▶ _What needs to be done_:
Nothing but the lines from the one containing "The image size is (1222, 715)." to the end of the data should be returned, each exactly as written.

[Dataset entries]
-- Opening Marker --

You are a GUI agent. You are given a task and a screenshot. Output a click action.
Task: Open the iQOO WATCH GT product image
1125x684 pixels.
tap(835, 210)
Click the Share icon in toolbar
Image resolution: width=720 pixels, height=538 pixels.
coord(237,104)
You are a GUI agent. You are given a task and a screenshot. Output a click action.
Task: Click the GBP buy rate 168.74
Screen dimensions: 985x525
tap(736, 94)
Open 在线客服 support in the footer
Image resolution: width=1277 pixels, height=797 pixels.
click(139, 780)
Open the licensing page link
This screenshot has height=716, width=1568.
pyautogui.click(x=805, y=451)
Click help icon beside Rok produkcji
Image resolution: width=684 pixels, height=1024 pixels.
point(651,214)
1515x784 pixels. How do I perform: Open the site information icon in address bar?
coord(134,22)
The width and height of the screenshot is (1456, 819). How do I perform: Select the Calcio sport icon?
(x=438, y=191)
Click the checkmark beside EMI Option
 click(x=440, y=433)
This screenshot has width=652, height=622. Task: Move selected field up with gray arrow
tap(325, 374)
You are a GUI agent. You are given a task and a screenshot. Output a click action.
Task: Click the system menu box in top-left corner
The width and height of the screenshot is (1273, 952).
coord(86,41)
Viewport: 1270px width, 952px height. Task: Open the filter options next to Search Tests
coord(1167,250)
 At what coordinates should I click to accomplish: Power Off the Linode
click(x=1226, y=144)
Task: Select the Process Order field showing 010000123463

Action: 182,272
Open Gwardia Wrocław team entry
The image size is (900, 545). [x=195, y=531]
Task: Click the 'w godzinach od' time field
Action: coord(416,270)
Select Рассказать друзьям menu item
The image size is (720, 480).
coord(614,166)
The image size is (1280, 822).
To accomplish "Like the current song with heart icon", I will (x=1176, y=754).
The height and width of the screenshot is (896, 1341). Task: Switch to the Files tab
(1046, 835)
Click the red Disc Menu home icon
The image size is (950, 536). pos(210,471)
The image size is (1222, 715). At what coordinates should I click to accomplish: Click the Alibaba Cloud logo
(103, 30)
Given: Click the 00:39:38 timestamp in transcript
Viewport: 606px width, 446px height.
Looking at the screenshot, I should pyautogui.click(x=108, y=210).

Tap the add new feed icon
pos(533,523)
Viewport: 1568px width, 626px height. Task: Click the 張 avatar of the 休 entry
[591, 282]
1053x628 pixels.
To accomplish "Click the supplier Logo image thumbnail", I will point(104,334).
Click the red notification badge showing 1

-- Closing Marker --

▶ _Answer to the exercise_:
The image size is (1222, 715). At what coordinates should I click to accomplish: Click the Alibaba Cloud logo
(103, 30)
Given: Click the 00:39:38 timestamp in transcript
Viewport: 606px width, 446px height.
Looking at the screenshot, I should pyautogui.click(x=108, y=210).

Tap the add new feed icon
pos(533,523)
Viewport: 1568px width, 626px height. Task: Click the 張 avatar of the 休 entry
[591, 282]
1053x628 pixels.
To accomplish "Click the supplier Logo image thumbnail", I will point(104,334).
Click the red notification badge showing 1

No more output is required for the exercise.